[Work order A]
Please answer these about the laptop permissions text, one line each:
(i) What share of CPU power are background programs currently planned to be limited to?
(ii) What example duration is given for the timed capability to use the camera and microphone?
(iii) Within how many milliseconds must the music program synchronize with other machines?
[Work order B] Resume the laptop permissions text after its last sentence and continue it.

Top of Source extract

Secondly, the use of the camera and microphone require a special permission, requested at install-time as described in its chapter, for each program wishing to do so. This permission does not, however, allow a program to instantly turn on the camera and microphone. Instead, it merely lets the program ask the user to allow the camera or microphone (or both) to be turned on.
This means that any benign programs which are taken over but haven't declared themselves as needing the camera or microphone cannot be used neither to turn on either, NOR to ask the user to do so!
Programs which have declared themselves as requiring those privileges (e.g. a VOIP or videoconferencing app) can instruct the system to ask the user for permission to enable the camera and microphone components, and if the request is granted, the program is granted a timed capability to manipulate the components, e.g. for 30 minutes. After that, the user will be asked for permission again.
As mentioned in the chapter on installation, programs cryptographically signed by a trusted authority will be exempt from having to ask permission to manipulate the components, but because of the LEDs which indicate their status, the potential for abuse is rather low.
P_CPU_RL: CPU rate limiting
Foreground programs may use all of the machine's CPU power. Background programs, however, may use no more than a fixed amount—currently we're looking to use 10%—unless given a special permission by the user.
The Sugar UI environment on the XO laptops does not support overlapping windows: only maximized application windows are supported. When we talk about foreground and background execution, we are referring to programs that are, or are not, currently displaying windows on the screen.
P_RTC: real time clock protection
A time offset from the RTC is maintained for each running program, and the program is allowed to change the offset arbitrarily. This fulfills the need of certain programs to change the system time they use (we already have a music program that must synchronize to within 10ms with any machines with which it co-plays a tune) while not impacting other programs on the system.
P_DSP_BG: background sound permission
This is a permission, requestable at install-time, which lets the program play audio while it isn't in the foreground. Its purpose is to make benign programs immune to being used to play annoying or embarrassing loud sounds if taken over.

Bottom of Source extract
Top of Given information

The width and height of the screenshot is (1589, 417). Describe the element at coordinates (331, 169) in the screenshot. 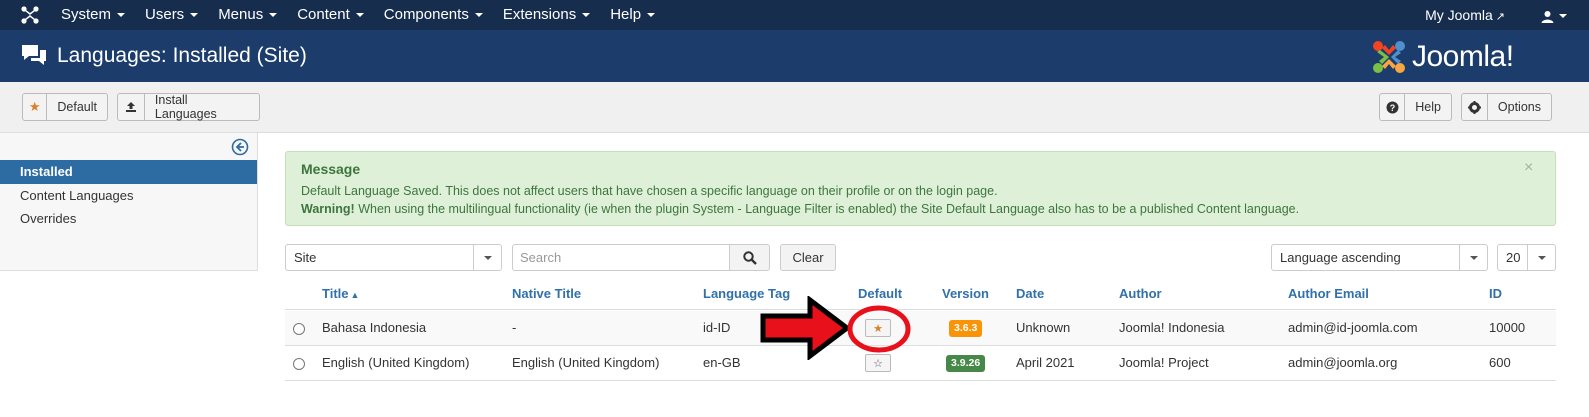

Bottom of Given information

[Written reply A]
(i) 10%
(ii) 30 minutes
(iii) 10ms

[Written reply B]
P_X: X window system protection
When manually assigned to a program by the user through a graphical security interface, this permission lets a program send synthetic mouse X events to another program. Its purpose is to enable the use of accessibility software such as an on-screen keyboard. The permission is NOT requestable at install-time, and thus must be manually assigned by the user through a graphical interface, unless the software wishing to use it is cryptographically signed by a trusted authority.
Without this permission, programs cannot eavesdrop on or fake one another's events, which disables key logging software or sophisticated synthetic event manipulation attacks, where malicious software acts as a remote control for some other running program.
P_IDENT: identity service
The identity service is responsible for generating an ECC key pair at first boot, keeping the key pair secure, and responding to requests to initiate signed or encrypted sessions with other networked machines.
With the use of the identity service, all digital peer interactions or communication (e-mails, instant messages, and so forth) can be cryptographically signed to maintain integrity even as they're routed through potentially malicious peers on the mesh, and may also be encrypted in countries where this does not present a legal problem.
P_SANDBOX: program jails
A program on the XO starts in a fortified chroot, akin to a BSD jail, where its visible filesystem root is only its own constrained scratch space. It normally has no access to system paths such as /proc or /sys, cannot see other programs on the system or their scratch spaces, and only the libraries it needs are mapped into its scratch space. It cannot access user documents directly, but only through the file store service, explained in the next section.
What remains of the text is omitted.